Is state-funded healthcare the best we can hope for?
Tuesday, August 10th, 2010Digital governance has revolutionised the NHS. While progress has been slow and very expensive, underpinning the progress is the ease with which feedback can be gathered and processed into a target.
While early targets caused confusion and chaos (in one hospital patients were sent home still recovering from surgery to make beds available), their re-evaluation and adjustment based upon patient requirements has led to medical staff delivering better services. Effective feedback has allowed weak staff to be flagged and has made other staff work harder – although the difficult bureaucracy needed to fire employees has inhibited progress.
As well as this, competing NHS trusts enable underperforming hospitals to be identified and closed down, and good hospitals to become independent foundations. So, although the “right” targets are still developing, Labour’s NHS legacy is in the hands of technocrats reading off spreadsheets and the NHS is no longer directly run by the central state. To some extent the target culture simulates the effect of competition, without actually privatising NHS funding.
Of course the incremental and expensive improvements we currently see in the NHS could be speeded up by the de facto privatisation of healthcare – for example, the coalition could sell hospitals to private firms and surgeries to GPs. The profit motive would undoubtedly lead to better results. However, while the doomsayers who compare planning the NHS to the impossible job of organising the whole Soviet economy were right 13 years ago, their viewpoint is arguably less valid today. Local managers, accountable for local results, mean the so-called monolithic NHS is actually a fragmented umbrella body.
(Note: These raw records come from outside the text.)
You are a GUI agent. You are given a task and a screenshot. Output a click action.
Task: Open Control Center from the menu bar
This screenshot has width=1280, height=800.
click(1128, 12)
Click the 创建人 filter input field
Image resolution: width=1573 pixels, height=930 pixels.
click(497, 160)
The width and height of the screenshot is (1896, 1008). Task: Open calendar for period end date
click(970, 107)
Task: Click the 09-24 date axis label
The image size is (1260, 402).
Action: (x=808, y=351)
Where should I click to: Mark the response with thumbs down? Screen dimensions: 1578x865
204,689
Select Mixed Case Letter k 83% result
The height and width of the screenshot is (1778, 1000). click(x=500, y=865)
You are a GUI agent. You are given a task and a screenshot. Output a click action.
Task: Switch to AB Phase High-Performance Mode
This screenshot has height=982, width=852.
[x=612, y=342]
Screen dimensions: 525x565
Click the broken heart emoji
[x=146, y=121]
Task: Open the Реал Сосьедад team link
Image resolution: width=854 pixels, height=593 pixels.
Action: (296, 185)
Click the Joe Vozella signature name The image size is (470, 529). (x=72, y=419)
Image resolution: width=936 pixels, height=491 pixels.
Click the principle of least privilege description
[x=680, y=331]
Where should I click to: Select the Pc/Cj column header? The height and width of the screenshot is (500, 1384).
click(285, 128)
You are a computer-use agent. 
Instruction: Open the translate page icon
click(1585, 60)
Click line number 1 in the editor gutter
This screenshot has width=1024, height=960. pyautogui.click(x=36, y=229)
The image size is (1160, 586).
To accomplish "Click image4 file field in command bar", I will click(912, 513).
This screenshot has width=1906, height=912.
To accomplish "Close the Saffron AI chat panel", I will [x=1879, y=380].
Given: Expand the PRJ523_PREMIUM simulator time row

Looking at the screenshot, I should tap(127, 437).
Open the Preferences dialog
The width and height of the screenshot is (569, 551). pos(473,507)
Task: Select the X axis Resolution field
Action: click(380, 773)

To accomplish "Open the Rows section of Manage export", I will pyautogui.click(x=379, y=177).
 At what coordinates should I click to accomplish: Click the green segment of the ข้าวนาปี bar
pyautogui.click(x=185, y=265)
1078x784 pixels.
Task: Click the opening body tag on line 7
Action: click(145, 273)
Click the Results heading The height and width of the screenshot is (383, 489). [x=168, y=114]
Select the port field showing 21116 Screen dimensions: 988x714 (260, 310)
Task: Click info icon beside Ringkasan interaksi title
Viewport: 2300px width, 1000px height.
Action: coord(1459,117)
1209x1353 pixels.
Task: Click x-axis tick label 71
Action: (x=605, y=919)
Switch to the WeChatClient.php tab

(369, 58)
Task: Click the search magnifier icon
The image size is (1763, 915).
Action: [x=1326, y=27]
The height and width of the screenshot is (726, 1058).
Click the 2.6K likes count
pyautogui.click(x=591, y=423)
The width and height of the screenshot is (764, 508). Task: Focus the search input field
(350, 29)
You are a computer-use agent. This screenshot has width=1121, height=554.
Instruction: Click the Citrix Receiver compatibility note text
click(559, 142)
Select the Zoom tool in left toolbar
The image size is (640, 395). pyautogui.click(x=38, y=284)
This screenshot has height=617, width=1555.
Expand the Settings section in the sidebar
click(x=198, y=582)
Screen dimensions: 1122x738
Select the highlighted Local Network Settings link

Ludwig von Mises demonstrated that only the free market reveals people’s preferences, and any deviation from it leads to economic inefficiency, as well as the moral conundrum of why one person should subsidise another. But – and here’s the rub – there are important reasons voters turn away from any politician who airs the idea of scrapping or privatising the NHS. Voters fear that some people wouldn’t get healthcare, maybe because they could not afford it or just decided to opt out – and for many people health is too vital an issue to take risks with. Indeed, a common perception is that accident victims with no insurance would be left to die on the street. While it may be possible to convince academics that healthcare needs radical reform, ordinary Britons strongly support the welfare state now and recoil from the risks they associate with market-based systems.